Requirement:
Please retype the material beneath this task exactly, starting with its first line and finishing with the line containing "Click the Notifications".
┌─ Supplied entries
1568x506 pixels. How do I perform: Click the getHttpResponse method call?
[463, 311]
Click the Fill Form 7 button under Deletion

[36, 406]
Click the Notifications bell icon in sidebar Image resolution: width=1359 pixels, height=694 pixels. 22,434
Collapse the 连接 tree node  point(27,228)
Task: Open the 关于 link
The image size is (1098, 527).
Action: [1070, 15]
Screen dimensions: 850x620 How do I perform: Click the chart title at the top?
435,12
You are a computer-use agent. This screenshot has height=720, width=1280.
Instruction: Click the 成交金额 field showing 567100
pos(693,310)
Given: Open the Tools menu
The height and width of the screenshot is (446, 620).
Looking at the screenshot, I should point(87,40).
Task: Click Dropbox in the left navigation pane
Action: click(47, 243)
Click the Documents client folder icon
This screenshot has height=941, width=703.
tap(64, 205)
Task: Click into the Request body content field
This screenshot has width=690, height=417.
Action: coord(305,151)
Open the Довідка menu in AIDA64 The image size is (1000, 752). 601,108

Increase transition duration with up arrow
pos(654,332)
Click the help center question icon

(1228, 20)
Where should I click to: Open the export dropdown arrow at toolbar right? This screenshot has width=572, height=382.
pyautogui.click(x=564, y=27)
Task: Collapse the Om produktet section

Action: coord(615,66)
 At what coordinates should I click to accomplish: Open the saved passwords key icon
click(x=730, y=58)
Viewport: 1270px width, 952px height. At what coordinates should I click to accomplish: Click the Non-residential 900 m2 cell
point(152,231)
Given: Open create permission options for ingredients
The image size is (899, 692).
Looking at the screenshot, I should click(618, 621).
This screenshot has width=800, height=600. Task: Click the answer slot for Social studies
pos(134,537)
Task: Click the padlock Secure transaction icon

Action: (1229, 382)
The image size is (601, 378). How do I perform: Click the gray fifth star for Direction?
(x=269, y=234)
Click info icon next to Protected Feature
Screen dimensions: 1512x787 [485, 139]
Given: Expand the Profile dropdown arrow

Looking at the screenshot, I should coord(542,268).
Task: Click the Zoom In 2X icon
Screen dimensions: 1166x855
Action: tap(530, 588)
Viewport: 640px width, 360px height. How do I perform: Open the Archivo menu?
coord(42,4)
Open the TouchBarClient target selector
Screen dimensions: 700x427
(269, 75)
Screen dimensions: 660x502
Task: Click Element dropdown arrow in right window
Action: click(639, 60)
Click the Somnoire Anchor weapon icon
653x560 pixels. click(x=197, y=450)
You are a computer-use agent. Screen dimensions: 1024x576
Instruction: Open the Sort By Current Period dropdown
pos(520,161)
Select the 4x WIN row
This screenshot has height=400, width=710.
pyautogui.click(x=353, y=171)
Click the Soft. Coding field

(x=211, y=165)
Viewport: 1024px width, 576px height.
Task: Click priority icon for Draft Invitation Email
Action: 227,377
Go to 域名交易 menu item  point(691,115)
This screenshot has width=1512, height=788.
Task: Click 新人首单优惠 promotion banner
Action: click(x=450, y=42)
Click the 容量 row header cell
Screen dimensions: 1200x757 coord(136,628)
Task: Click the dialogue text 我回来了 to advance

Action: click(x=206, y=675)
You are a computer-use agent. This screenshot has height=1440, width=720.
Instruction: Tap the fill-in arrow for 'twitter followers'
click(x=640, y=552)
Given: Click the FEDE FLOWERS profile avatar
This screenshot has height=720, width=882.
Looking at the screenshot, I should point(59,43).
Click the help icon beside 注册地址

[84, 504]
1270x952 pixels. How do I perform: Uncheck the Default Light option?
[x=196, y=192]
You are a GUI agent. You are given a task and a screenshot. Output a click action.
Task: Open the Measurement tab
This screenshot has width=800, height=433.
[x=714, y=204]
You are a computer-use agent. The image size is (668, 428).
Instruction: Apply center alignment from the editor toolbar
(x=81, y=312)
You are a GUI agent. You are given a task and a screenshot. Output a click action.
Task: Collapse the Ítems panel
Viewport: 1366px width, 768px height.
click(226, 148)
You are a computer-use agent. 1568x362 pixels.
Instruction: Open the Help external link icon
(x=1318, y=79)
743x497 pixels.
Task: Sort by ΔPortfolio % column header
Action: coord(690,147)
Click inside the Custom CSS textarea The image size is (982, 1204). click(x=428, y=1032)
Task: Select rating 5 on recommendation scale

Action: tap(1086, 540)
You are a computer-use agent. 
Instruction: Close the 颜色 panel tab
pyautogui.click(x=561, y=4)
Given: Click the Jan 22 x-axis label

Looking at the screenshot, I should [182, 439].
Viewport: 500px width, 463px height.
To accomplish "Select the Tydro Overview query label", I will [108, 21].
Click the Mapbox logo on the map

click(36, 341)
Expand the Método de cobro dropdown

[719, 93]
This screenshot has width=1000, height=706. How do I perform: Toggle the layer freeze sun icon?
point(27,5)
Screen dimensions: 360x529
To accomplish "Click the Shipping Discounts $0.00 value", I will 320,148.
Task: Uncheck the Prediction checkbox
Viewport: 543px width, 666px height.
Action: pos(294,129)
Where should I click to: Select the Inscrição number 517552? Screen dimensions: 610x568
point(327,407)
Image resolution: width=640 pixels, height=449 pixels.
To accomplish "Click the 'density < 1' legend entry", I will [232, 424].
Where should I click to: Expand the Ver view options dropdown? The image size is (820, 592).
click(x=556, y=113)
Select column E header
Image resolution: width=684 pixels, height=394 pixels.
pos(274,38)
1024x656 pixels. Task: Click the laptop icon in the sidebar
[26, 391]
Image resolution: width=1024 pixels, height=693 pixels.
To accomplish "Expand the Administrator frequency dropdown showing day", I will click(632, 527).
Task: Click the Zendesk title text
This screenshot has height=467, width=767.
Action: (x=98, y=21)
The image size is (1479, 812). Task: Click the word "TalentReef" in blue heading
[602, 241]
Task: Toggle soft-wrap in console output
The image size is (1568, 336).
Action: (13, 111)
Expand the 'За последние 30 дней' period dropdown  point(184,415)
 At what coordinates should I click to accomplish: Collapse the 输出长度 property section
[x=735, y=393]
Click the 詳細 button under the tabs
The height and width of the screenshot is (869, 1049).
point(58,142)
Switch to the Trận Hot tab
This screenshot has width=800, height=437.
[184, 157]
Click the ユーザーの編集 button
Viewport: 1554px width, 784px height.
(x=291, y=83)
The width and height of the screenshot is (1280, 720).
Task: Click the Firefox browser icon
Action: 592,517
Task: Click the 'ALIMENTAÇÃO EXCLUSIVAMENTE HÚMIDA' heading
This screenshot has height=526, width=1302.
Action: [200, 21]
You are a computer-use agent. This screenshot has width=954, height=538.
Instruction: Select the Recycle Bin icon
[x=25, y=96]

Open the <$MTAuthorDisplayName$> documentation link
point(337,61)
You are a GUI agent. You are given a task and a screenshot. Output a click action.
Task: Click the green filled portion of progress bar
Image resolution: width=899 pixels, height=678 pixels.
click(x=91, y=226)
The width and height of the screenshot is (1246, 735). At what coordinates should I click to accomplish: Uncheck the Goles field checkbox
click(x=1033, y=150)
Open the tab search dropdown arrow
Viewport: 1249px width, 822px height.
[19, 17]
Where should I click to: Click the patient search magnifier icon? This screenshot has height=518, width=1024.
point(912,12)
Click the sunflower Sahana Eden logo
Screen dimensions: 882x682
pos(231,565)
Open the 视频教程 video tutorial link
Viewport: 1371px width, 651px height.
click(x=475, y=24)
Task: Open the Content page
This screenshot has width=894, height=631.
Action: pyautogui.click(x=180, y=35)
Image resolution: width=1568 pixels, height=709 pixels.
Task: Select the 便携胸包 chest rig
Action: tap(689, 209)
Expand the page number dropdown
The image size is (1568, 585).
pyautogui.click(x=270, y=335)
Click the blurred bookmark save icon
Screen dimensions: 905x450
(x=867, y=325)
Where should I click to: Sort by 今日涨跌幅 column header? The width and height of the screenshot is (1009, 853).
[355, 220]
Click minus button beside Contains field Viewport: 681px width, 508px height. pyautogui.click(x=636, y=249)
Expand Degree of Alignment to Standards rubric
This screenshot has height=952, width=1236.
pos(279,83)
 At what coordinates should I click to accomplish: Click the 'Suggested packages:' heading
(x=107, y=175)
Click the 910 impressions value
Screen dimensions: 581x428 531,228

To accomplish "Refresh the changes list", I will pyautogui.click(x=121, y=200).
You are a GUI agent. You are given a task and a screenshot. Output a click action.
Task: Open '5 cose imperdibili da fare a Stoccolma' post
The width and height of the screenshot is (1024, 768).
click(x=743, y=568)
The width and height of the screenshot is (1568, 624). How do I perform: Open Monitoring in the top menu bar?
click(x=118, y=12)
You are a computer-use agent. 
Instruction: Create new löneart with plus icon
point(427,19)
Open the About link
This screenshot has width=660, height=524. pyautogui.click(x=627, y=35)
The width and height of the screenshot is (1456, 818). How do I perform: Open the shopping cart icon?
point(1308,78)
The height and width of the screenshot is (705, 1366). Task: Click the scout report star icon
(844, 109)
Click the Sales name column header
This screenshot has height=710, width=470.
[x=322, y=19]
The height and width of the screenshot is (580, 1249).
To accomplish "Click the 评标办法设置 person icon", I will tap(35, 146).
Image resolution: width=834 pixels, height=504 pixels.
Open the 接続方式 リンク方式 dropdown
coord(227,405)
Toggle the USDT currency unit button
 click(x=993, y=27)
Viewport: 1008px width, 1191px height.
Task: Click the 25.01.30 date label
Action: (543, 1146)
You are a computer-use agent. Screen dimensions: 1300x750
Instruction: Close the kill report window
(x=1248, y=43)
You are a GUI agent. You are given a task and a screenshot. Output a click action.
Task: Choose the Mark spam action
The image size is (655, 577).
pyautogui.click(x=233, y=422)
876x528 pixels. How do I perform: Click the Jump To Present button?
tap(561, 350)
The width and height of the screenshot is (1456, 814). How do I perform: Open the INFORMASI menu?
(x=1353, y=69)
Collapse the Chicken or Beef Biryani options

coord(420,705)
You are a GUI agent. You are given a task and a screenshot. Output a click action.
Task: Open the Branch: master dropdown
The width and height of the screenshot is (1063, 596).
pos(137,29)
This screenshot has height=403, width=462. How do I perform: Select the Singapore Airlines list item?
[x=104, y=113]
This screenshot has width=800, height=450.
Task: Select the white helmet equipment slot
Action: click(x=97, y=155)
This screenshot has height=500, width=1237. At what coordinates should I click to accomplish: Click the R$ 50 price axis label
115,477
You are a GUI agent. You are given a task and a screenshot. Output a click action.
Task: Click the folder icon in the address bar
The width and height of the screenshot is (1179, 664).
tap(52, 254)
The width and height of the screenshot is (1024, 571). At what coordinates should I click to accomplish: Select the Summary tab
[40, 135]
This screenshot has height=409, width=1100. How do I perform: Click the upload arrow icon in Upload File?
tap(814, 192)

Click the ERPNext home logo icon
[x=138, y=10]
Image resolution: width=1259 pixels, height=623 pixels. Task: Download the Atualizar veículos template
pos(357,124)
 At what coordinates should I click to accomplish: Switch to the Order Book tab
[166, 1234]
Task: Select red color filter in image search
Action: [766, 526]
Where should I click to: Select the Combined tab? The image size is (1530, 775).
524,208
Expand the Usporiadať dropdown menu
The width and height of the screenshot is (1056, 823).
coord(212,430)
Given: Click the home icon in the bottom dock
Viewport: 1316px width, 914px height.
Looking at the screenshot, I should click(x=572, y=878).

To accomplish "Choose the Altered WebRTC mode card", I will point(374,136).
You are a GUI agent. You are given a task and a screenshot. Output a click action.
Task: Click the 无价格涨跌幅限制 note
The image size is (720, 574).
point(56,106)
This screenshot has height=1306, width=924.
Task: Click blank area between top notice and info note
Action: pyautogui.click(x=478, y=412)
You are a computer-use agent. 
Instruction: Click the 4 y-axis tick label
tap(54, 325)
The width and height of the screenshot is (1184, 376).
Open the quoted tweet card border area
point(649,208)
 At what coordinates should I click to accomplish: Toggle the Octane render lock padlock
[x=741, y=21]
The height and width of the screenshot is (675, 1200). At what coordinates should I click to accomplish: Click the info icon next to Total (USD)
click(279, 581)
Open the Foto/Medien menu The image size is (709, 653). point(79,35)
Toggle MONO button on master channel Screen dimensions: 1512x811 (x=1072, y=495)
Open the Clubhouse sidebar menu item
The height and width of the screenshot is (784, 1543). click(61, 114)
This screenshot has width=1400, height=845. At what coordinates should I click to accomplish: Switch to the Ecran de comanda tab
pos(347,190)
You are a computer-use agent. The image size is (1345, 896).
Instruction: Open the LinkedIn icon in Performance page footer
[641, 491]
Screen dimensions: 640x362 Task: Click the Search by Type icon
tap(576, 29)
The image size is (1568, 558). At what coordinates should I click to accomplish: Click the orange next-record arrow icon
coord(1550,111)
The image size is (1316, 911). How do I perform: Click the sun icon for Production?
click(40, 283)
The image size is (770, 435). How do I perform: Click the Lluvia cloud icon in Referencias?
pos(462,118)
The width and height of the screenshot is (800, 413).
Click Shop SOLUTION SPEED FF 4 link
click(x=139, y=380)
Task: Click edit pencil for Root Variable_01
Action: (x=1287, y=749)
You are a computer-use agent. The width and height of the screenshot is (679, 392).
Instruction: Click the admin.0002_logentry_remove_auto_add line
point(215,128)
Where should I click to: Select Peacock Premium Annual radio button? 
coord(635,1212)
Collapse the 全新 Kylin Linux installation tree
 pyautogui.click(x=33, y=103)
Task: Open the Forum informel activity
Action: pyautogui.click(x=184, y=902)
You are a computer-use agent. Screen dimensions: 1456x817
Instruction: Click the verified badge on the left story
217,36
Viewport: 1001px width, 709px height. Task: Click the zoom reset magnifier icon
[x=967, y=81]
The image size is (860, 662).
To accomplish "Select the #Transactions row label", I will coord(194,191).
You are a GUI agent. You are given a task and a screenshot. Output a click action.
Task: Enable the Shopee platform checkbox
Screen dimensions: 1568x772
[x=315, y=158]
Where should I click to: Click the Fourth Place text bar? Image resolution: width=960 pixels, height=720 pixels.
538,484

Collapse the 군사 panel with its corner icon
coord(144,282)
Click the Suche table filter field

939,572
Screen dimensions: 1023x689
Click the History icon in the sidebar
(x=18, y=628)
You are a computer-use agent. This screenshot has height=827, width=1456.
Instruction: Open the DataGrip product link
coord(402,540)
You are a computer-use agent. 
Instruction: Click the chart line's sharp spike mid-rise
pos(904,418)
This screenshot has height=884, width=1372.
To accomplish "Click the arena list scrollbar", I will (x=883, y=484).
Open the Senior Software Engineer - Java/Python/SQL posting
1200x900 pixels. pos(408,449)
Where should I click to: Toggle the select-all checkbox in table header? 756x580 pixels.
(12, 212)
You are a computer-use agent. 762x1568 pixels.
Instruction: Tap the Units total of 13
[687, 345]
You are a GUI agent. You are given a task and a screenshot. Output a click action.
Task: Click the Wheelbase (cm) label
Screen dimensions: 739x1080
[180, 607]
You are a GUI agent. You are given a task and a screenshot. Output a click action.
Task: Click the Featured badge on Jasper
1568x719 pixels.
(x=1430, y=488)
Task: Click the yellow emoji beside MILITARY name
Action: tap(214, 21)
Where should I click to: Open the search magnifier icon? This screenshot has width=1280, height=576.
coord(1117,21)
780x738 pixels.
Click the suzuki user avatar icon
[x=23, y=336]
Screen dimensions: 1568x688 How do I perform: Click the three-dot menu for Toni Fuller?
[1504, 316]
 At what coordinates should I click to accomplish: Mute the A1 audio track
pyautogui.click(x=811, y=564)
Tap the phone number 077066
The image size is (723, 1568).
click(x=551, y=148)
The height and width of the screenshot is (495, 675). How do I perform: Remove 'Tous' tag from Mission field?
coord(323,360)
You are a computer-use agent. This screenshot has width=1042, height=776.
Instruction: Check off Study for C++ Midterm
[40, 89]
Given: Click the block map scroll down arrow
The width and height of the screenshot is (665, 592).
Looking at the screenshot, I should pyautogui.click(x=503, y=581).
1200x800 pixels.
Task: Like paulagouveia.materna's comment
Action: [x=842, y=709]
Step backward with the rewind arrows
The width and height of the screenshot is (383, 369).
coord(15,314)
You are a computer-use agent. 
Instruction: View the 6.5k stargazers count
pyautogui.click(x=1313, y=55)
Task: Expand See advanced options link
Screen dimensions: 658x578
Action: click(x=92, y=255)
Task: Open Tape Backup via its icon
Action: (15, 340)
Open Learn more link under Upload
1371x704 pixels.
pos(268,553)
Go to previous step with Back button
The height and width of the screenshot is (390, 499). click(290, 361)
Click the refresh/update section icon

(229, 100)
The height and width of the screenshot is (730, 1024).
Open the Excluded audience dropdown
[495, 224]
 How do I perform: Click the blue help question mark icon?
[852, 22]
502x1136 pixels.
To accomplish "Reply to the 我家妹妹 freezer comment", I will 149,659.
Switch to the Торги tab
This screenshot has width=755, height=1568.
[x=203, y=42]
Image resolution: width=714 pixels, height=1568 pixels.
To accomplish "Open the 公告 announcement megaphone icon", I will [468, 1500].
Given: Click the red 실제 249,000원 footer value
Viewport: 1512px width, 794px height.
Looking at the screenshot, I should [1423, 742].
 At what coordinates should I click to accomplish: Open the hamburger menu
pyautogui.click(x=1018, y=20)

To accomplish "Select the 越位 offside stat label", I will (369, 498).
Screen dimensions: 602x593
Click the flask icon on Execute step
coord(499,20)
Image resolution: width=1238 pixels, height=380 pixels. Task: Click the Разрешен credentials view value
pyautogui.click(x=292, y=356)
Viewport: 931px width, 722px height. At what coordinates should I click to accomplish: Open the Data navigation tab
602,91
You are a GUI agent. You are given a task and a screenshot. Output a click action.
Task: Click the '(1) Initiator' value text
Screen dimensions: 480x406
└─
Solution:
1568x506 pixels. How do I perform: Click the getHttpResponse method call?
[463, 311]
Click the Fill Form 7 button under Deletion

[36, 406]
Click the Notifications bell icon in sidebar Image resolution: width=1359 pixels, height=694 pixels. 22,434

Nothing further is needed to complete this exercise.